As of the census of 2000, there were 3,445 people, 1,396 households, and 901 families residing in the village. The population density was 1,628.0 PD/sqmi. There were 1,455 housing units at an average density of 687.6 /sqmi. The racial makeup of the village was 83.45% White, 7.72% Black or African American, 0.93% Native American, 2.96% Asian, 2.61% from other races, and 2.32% from two or more races. Hispanic or Latino of any race were 10.16% of the population.

There were 1,396 households, out of which 30.7% had children under the age of 18 living with them, 50.8% were married couples living together, 10.5% had a female householder with no husband present, and 35.4% were non-families. 28.0% of all households were made up of individuals, and 8.2% had someone living alone who was 65 years of age or older. The average household size was 2.45 and the average family size was 3.04.

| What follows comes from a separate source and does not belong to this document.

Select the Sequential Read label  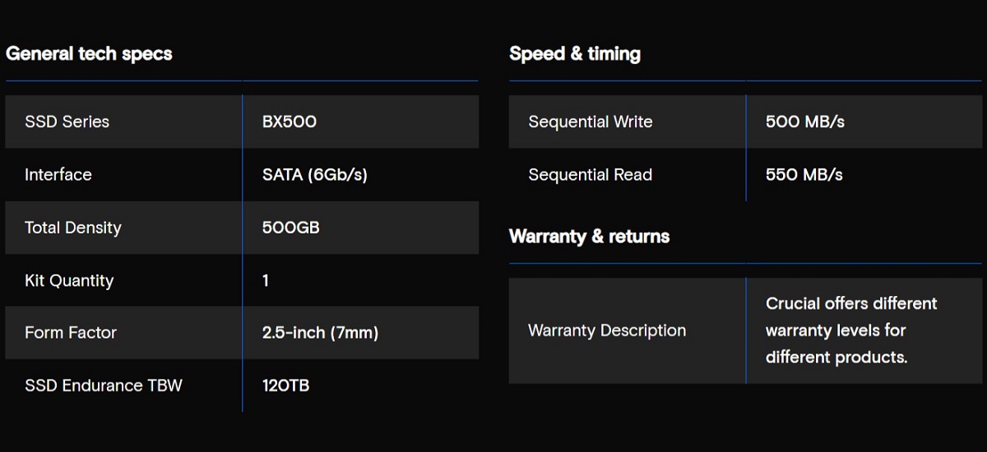(x=590, y=174)
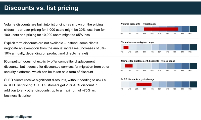
Task: Click the darkest 90% swatch in Volume chart
Action: pyautogui.click(x=193, y=29)
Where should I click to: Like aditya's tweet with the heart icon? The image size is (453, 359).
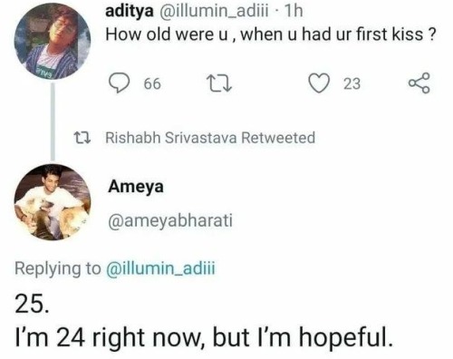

In the village, the population was spread out, with 23.5% under the age of 18, 7.3% from 18 to 24, 36.7% from 25 to 44, 21.6% from 45 to 64, and 10.9% who were 65 years of age or older. The median age was 36 years. For every 100 females, there were 92.4 males. For every 100 females age 18 and over, there were 89.0 males.

The median income for a household in the village was $55,417, and the median income for a family was $65,321. Males had a median income of $47,386 versus $31,957 for females. The per capita income for the village was $24,960. About 4.2% of families and 6.0% of the population were below the poverty line, including 7.7% of those under age 18 and 7.8% of those age 65 or over.

Historical population
| Census | Pop. | Note | %± |
| 1870 | 686 |  | — |
| 1900 | 1,250 |  | — |
| 1910 | 1,210 |  | −3.2% |
| 1920 | 1,049 |  | −13.3% |
| 1930 | 1,154 |  | 10.0% |
| 1940 | 1,140 |  | −1.2% |
| 1950 | 1,215 |  | 6.6% |
| 1960 | 1,492 |  | 22.8% |
| 1970 | 1,627 |  | 9.0% |
| 1980 | 1,910 |  | 17.4% |
| 1990 | 3,270 |  | 71.2% |
| 2000 | 3,445 |  | 5.4% |
| 2010 | 3,969 |  | 15.2% |
| 2020 | 3,993 |  | 0.6% |
U.S. Decennial Census

==Education==
The school district is Chester Union Free School District.